── Records to use ──
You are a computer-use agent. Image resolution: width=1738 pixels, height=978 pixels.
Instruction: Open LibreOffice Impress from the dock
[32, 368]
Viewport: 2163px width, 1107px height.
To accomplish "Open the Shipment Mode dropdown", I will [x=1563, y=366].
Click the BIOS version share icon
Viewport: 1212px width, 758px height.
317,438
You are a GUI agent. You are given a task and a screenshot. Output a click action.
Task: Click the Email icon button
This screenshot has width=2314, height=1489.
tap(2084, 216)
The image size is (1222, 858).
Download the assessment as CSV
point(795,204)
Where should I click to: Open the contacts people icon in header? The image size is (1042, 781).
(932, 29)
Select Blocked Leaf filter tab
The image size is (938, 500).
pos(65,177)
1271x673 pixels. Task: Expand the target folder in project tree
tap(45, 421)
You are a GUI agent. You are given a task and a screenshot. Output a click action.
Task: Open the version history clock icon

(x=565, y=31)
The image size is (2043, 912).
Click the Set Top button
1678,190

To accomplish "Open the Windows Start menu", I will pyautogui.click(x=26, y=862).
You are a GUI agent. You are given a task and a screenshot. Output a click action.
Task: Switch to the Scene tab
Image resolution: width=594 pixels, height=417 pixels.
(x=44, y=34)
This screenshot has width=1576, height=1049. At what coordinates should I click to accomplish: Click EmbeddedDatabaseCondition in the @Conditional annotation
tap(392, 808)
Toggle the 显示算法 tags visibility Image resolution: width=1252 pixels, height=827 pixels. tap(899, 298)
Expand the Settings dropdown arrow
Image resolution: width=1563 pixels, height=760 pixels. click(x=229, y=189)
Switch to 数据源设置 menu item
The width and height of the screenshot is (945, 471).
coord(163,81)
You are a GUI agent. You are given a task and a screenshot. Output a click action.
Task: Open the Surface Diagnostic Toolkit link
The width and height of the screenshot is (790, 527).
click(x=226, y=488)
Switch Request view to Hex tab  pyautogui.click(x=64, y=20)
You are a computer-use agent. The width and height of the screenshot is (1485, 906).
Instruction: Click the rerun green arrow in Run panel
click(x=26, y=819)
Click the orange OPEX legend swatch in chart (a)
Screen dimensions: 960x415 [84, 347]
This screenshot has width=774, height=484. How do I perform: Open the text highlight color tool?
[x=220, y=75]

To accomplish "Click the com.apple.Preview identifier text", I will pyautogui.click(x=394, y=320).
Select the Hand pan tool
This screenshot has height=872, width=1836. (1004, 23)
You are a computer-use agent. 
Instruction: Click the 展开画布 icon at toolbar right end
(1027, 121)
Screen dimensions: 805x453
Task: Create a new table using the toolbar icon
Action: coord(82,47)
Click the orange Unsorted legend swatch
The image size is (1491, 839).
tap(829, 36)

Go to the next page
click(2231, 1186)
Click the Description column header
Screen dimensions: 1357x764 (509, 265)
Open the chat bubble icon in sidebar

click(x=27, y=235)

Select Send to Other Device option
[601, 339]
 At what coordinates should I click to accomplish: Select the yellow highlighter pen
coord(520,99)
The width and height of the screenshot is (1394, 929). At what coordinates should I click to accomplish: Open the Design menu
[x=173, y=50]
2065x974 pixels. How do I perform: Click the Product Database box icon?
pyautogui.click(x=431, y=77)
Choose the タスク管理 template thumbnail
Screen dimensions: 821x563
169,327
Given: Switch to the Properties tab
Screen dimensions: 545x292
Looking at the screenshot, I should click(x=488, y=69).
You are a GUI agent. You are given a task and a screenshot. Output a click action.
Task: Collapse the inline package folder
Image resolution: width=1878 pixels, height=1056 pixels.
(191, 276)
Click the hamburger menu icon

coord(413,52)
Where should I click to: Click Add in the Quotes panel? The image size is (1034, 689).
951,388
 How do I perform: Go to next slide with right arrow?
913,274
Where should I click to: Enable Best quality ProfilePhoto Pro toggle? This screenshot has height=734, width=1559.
───
> [Problem details]:
Set down, unchanged, only those lines above that fall between the line with "Select the Hand pan tool" and the line with "Click the orange Unsorted legend swatch", the two end lines included.

> [Response]:
Select the Hand pan tool
This screenshot has height=872, width=1836. (1004, 23)
You are a computer-use agent. 
Instruction: Click the 展开画布 icon at toolbar right end
(1027, 121)
Screen dimensions: 805x453
Task: Create a new table using the toolbar icon
Action: coord(82,47)
Click the orange Unsorted legend swatch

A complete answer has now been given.